"Bram Stoker - Dracula" - читать интересную книгу автора (Stoker Bram)

But my very feelings changed to repulsion and terror when I saw the whole
man slowly emerge from the window and begin to crawl down the castle
wall over the dreadful abyss, face down with his cloak spreading out
around him like great wings. At first I could not believe my eyes.
I thought it was some trick of the moonlight, some weird effect
of shadow, but I kept looking, and it could be no delusion.
I saw the fingers and toes grasp the corners of the stones,
worn clear of the mortar by the stress of years, and by thus using
every projection and inequality move downwards with considerable speed,
just as a lizard moves along a wall.

What manner of man is this, or what manner of creature, is it in the semblance
of man?
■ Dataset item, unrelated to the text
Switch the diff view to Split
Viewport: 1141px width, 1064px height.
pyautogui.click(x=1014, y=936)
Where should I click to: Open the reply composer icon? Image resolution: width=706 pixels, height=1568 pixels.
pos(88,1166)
I feel the dread of this horrible place overpowering me.
I am in fear, in awful fear, and there is no escape for me.
I am encompassed about with terrors that I dare not think of.


15 May.--Once more I have seen the count go out in his lizard fashion.
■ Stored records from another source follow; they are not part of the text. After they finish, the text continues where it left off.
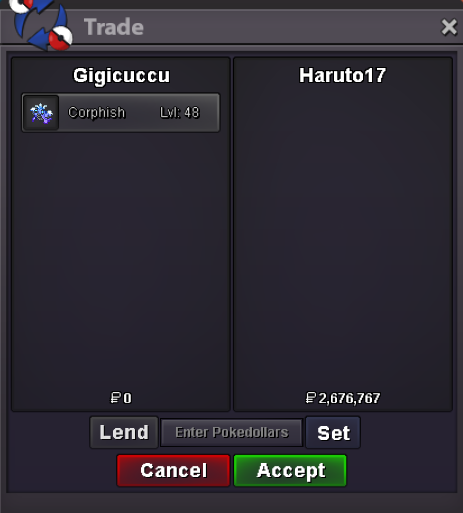The image size is (463, 513).
Task: Select the Corphish trade slot row
Action: (x=121, y=113)
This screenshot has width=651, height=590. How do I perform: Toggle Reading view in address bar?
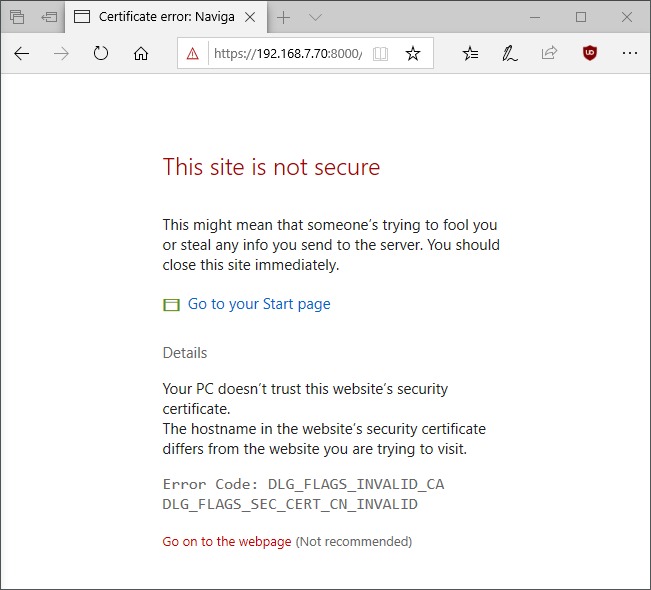[380, 54]
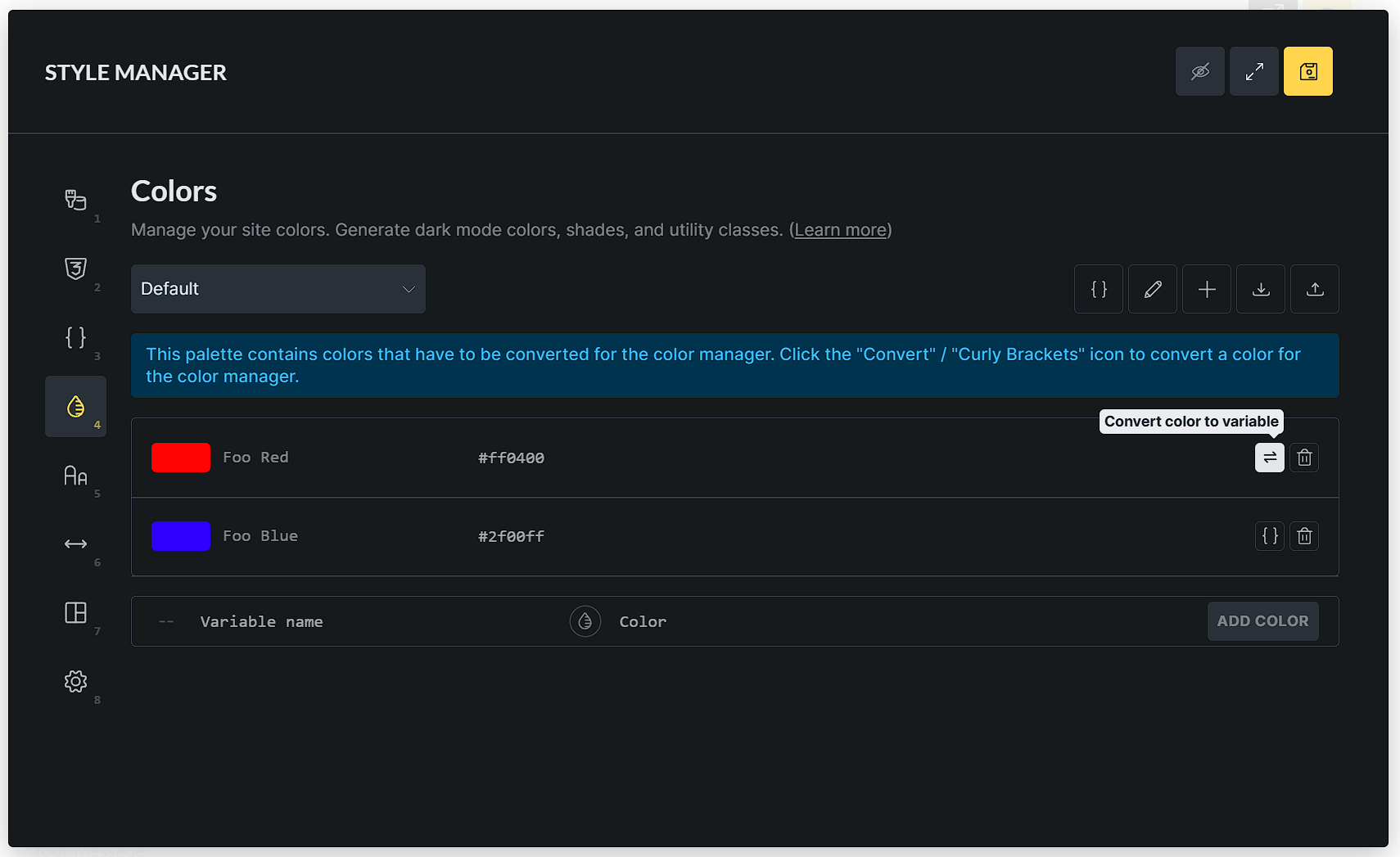
Task: Delete the Foo Red color
Action: [x=1304, y=458]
He moved downwards in a sidelong way, some hundred feet down,
and a good deal to the left. He vanished into some hole or window.
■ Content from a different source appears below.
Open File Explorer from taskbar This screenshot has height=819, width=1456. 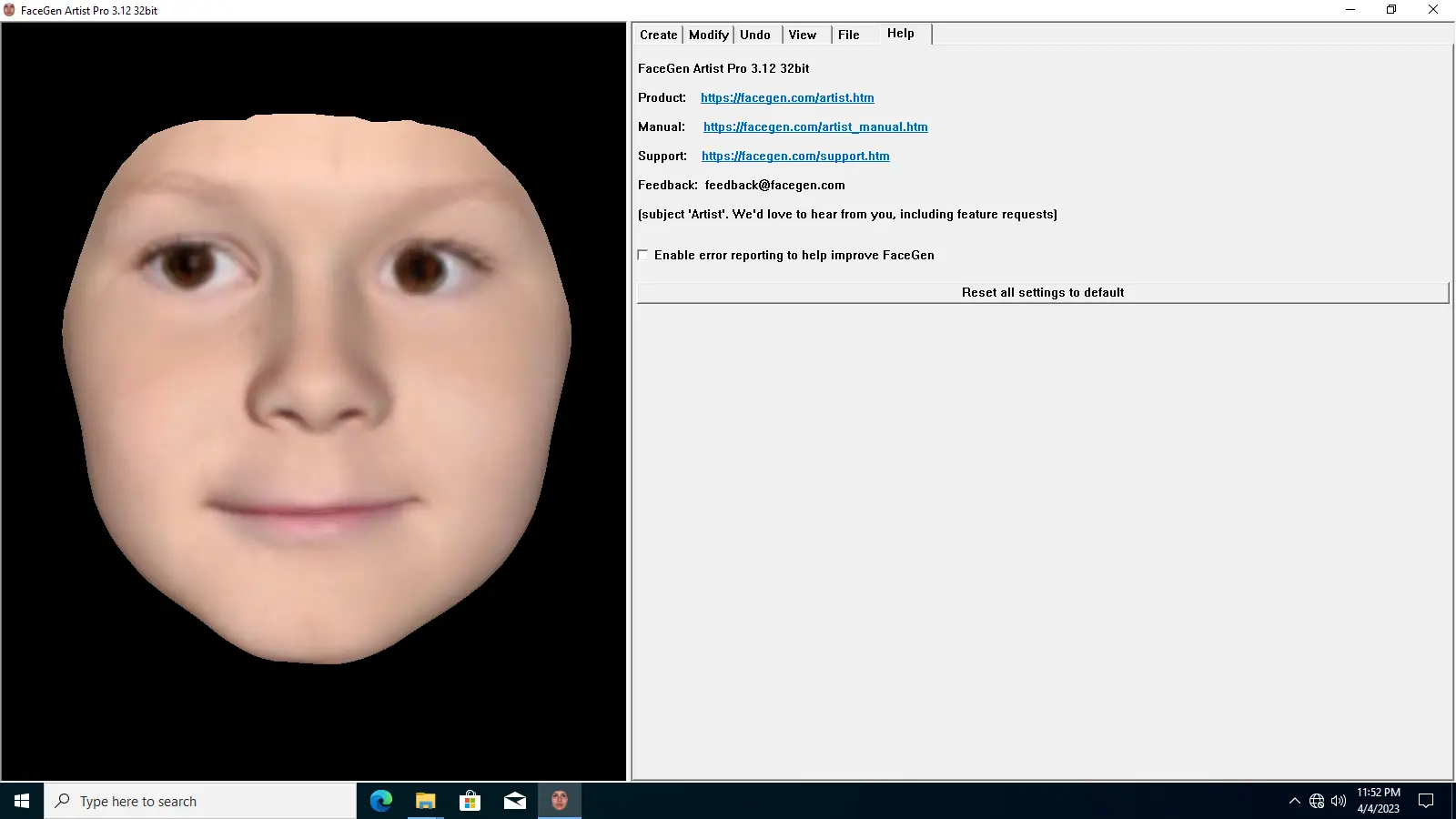pos(425,801)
When his head had disappeared, I leaned out to try and see more,
but without avail. The distance was too great to allow a proper angle
of sight. I knew he had left the castle now, and thought to use
the opportunity to explore more than I had dared to do as yet.
I went back to the room, and taking a lamp, tried all the doors.
They were all locked, as I had expected, and the locks were
comparatively new. But I went down the stone stairs to the hall
where I had entered originally. I found I could pull back the bolts
easily enough and unhook the great chains. But the door was locked,
and the key was gone! That key must be in the Count's room.
I must watch should his door be unlocked, so that I may get it and escape.
I went on to make a thorough examination of the various stairs
and passages, and to try the doors that opened from them.
One or two small rooms near the hall were open, but there was nothing
to see in them except old furniture, dusty with age and moth-eaten.
At last, however, I found one door at the top of the stairway which,
though it seemed locked, gave a little under pressure.
I tried it harder, and found that it was not really locked,
but that the resistance came from the fact that the hinges
had fallen somewhat,and the heavy door rested on the floor.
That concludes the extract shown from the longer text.